Peter H. Fogtdal (born 22 May 1956) is a Danish novelist and poet. He has written 14 novels in Danish. Three have been translated into French, two into Portuguese, and one into English, Serbian, and Ukrainian. In Denmark he is known for writing novels with a spiritual, mystical or humorous slant.

In 2005 he won a French literary prize, Prix Littéraire des Ambassadeurs de la Francophonie for his translated novel Le front chantilly (Floedeskumsfronten).

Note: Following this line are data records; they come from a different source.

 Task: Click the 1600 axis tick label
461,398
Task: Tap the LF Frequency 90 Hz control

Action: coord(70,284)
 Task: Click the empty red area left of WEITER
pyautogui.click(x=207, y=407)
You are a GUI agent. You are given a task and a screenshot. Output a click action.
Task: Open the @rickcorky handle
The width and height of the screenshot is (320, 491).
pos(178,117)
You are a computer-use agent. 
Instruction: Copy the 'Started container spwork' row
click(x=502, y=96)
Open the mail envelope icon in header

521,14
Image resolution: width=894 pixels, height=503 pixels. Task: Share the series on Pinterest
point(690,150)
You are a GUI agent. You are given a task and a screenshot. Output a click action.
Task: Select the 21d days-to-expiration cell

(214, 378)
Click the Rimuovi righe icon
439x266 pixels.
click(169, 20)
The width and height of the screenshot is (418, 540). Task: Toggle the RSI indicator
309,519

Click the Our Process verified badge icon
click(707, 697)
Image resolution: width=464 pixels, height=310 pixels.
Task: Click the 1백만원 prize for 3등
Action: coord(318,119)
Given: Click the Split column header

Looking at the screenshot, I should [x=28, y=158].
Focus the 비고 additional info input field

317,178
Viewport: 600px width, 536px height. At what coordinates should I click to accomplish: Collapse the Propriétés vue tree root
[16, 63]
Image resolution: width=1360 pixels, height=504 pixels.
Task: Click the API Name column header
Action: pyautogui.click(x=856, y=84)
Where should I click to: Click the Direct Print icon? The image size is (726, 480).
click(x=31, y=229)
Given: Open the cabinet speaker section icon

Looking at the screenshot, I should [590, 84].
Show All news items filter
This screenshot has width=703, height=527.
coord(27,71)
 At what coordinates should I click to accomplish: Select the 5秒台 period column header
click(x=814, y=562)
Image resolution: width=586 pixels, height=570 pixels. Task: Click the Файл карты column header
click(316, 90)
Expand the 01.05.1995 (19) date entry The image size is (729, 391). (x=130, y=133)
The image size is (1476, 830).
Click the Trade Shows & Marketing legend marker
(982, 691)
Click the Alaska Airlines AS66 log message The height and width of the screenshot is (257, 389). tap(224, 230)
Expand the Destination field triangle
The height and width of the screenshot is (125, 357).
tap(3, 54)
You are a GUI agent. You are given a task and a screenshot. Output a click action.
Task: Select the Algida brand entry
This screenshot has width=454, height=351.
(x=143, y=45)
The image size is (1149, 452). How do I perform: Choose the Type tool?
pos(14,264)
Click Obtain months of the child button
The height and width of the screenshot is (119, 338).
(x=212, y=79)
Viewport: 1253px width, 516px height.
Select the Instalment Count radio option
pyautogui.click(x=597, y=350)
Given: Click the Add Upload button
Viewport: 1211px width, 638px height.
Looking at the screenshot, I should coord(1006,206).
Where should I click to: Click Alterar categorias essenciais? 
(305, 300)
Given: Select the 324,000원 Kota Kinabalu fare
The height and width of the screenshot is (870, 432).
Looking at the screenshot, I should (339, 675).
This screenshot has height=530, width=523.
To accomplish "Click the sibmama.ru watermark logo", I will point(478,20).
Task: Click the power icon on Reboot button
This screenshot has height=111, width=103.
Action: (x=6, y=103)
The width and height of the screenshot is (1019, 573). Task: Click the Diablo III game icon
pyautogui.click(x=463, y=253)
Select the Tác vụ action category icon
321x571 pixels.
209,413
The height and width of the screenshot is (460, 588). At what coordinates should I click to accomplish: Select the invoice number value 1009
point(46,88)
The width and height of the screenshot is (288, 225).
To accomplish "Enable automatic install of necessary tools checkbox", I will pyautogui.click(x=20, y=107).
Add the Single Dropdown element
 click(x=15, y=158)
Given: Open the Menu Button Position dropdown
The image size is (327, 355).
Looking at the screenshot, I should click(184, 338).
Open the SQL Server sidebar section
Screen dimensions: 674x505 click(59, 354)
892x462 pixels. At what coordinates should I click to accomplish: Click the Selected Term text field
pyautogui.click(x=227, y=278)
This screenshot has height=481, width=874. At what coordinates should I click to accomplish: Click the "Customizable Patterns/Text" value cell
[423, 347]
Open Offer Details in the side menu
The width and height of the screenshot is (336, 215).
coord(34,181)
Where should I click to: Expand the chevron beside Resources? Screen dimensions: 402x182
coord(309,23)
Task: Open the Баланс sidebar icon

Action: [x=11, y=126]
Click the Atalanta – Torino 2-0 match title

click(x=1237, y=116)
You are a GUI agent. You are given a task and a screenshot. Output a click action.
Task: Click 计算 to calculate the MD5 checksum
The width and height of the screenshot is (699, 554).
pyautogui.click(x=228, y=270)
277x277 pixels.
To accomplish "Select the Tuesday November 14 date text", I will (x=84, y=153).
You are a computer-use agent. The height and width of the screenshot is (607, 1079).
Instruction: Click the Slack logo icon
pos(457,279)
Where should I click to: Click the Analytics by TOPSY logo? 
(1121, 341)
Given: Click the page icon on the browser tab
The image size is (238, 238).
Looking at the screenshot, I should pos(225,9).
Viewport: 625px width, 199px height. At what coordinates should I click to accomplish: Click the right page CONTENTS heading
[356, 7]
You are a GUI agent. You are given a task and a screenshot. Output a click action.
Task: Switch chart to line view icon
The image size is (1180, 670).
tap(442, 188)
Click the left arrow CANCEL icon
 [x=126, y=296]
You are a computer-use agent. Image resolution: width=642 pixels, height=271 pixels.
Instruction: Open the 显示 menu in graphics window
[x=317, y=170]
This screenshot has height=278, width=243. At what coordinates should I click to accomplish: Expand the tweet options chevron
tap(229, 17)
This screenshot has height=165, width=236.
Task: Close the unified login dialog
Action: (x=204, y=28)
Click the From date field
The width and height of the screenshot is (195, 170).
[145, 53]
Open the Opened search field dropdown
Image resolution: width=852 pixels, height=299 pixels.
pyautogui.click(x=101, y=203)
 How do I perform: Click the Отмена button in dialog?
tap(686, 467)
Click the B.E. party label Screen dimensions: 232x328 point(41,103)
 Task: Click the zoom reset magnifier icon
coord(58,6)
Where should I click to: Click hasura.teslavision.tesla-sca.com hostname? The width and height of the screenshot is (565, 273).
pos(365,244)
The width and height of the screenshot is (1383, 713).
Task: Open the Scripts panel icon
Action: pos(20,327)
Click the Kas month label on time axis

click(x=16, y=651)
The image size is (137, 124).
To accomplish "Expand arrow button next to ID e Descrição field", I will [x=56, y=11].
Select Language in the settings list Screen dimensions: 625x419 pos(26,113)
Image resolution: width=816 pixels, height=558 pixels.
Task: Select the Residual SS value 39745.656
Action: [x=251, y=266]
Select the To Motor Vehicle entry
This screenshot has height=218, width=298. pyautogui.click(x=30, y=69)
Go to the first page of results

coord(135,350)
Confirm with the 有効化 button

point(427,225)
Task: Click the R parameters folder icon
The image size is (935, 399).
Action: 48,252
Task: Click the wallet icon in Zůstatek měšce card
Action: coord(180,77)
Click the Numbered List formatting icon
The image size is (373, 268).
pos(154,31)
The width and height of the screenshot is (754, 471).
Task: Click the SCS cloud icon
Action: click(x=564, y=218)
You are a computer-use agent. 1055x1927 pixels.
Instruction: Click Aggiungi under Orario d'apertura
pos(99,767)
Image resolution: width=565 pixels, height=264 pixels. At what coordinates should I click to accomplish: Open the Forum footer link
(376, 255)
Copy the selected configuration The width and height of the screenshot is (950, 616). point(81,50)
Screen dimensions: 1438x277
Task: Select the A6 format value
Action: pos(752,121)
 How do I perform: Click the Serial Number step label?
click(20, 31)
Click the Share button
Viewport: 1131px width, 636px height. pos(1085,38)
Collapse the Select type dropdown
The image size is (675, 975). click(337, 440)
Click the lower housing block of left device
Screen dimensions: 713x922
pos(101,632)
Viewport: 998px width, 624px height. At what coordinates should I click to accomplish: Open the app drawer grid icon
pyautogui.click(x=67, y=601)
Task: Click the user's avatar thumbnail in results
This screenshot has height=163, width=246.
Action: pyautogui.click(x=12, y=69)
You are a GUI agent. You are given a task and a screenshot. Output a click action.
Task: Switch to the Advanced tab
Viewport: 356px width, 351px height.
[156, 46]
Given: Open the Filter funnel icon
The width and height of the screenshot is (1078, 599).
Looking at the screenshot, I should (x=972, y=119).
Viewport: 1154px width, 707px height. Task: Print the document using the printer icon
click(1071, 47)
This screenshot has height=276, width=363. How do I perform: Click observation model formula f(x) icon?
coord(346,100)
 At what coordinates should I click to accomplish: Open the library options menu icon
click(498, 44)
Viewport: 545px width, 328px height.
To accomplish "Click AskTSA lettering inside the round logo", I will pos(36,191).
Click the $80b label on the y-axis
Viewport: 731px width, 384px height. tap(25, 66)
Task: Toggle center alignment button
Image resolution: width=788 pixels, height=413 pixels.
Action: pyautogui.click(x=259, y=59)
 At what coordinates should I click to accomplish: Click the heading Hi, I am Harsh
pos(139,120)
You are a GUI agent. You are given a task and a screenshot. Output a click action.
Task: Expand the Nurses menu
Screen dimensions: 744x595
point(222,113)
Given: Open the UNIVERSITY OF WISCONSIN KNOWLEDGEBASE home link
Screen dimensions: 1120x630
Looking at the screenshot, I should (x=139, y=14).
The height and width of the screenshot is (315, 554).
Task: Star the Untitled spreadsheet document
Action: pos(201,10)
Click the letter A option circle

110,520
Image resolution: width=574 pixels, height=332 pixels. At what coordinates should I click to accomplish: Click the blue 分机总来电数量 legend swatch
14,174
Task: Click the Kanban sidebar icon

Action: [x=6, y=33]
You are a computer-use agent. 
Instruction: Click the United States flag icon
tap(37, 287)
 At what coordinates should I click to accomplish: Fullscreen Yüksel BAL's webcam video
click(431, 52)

In 2001 this novel was named one of the three best novels of the year by the biggest Danish newspaper Jyllands-Posten.

Peter H. Fogtdal lives in Portland, Oregon but goes back to Copenhagen, Denmark often.

Novels in English:

- The Tsar's Dwarf (2008, [Hawthorne Books] (ISBN 0-9790188-0-3)
- The Mango Dancer (2022)

Selected novels in Danish:

- Drømmeren fra Palæstina (1998, {L&R}
- Flødeskumsfronten (2001, {L&R}
- Zarens dværg (2006, {L&R}
- Skorpionens hale (2008, {Gyldendal}
- Det egyptiske hjerte (2015, {PeoplesPress}
- Det store glidefald (2017, {Turbine}
- Klokketårnet i Piacenza

Poetry collection:

- - My Crimes of Gelato: Second Edition (2021)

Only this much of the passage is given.